Someone should sue the Sorting Hat
Essentially, Masamune thought, the Sorting Hat was a fraud.
It was all very well in theory, sorting kids by their personality traits; very two-dimensional, of course, and divisive, not to mention bloody fucking stupid putting all the ambitious people from nasty backgrounds in one place. Masamune is not quite sure how nobody thought the whole idea of Slytherin was terrible long before it went repeatedly wrong, but who was he to talk? He was a Slytherin himself, and he knew he belonged there. It wasn't something he was particularly proud of or wanted to spend seven years of his life dwelling upon, but it was a fact.
Where the system really messed up, though, was the fact that it didn't even work. Masamune deeply suspected that it was at least 50% self-fulfilling prophecy even when it did, and the rest of the time... Historically speaking, Peter Pettigrew was hardly what one would call "brave".
And Ritsu...
Well, Ritsu hadn't proven to be very loyal at all in the end, had he?

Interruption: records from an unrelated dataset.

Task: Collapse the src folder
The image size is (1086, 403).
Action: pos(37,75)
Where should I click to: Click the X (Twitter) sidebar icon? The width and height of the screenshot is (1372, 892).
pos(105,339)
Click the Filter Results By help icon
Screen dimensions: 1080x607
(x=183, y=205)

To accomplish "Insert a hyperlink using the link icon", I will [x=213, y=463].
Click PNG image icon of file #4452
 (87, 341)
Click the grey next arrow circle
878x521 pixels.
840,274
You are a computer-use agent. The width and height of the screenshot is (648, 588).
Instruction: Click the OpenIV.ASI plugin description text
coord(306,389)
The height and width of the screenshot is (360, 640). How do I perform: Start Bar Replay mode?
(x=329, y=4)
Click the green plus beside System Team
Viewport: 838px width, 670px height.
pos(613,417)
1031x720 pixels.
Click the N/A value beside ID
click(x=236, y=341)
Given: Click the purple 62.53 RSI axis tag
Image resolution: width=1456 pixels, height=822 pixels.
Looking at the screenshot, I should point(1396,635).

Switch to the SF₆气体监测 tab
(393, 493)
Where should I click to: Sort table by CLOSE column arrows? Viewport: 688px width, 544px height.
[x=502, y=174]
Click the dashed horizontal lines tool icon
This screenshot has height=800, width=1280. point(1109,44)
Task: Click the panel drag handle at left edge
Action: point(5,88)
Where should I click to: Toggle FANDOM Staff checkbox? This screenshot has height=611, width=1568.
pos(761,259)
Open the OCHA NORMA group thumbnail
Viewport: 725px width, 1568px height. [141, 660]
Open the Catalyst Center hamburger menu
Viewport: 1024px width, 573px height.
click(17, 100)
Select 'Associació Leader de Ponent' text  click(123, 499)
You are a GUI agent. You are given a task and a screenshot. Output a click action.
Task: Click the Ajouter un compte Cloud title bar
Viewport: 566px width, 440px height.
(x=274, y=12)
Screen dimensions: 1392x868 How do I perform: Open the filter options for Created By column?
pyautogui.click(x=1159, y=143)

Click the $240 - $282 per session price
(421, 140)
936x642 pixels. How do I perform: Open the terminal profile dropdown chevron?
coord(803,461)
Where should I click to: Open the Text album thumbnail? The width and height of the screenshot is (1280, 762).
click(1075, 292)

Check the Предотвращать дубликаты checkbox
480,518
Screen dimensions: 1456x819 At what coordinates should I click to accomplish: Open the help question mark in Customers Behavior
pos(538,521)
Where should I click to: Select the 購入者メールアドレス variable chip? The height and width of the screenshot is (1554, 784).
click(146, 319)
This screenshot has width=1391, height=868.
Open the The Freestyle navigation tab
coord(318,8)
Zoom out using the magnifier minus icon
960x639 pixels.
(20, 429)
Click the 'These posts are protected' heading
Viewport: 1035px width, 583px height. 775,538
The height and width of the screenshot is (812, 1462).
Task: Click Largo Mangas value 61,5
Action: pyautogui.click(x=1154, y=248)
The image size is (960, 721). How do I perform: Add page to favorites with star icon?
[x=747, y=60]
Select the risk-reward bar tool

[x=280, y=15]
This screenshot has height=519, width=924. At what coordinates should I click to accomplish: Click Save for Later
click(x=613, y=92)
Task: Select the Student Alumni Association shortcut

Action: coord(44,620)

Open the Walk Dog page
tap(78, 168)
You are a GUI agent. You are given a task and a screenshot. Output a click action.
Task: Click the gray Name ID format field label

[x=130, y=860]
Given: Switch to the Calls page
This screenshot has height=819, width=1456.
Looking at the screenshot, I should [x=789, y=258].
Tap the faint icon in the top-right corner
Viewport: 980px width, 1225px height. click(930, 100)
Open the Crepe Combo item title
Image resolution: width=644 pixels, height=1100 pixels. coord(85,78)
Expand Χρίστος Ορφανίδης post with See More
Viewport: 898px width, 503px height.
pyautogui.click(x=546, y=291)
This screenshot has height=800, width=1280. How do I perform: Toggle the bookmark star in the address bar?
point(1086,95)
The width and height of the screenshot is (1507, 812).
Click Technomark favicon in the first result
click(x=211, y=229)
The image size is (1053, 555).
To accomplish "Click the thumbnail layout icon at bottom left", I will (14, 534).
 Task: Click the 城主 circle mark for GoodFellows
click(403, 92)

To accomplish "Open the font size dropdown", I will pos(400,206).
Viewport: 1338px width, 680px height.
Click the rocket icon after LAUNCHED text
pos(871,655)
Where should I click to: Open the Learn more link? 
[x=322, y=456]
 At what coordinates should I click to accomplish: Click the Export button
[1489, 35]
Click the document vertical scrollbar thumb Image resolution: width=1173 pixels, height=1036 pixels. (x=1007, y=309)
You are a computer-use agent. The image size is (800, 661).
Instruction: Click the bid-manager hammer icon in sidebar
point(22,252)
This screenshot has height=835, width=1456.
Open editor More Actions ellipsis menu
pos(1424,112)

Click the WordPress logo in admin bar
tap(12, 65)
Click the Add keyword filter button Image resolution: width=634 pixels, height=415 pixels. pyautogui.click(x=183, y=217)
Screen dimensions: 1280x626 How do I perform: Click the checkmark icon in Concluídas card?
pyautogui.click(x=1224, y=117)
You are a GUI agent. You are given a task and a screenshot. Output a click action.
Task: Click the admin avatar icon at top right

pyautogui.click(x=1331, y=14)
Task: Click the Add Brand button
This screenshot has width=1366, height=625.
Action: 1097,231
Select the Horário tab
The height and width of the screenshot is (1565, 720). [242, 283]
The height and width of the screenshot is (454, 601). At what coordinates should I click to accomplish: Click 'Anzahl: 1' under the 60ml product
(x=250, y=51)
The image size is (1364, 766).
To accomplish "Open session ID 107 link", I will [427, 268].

Masamune would be the first to admit he wasn't a very nice guy. Originally when Ritsu had confessed to him, it had just been for fun, playing the naive little Hufflepuff - but he was the one who'd ended up getting played. Ritsu had hexed him and run off to America, of all places, and then Masamune hadn't known what to believe, between all the rumours and the discovery that he was maybe a bit more invested than he'd thought in their sham of a relationship.
But now Ritsu was back, and he was working for Masamune, the game was back on, this time with no House affiliations involved. Masamune wasn't going to lose again: he was going to make Ritsu admit he loved him, no spells, no potions.
And this time, he was playing for keeps.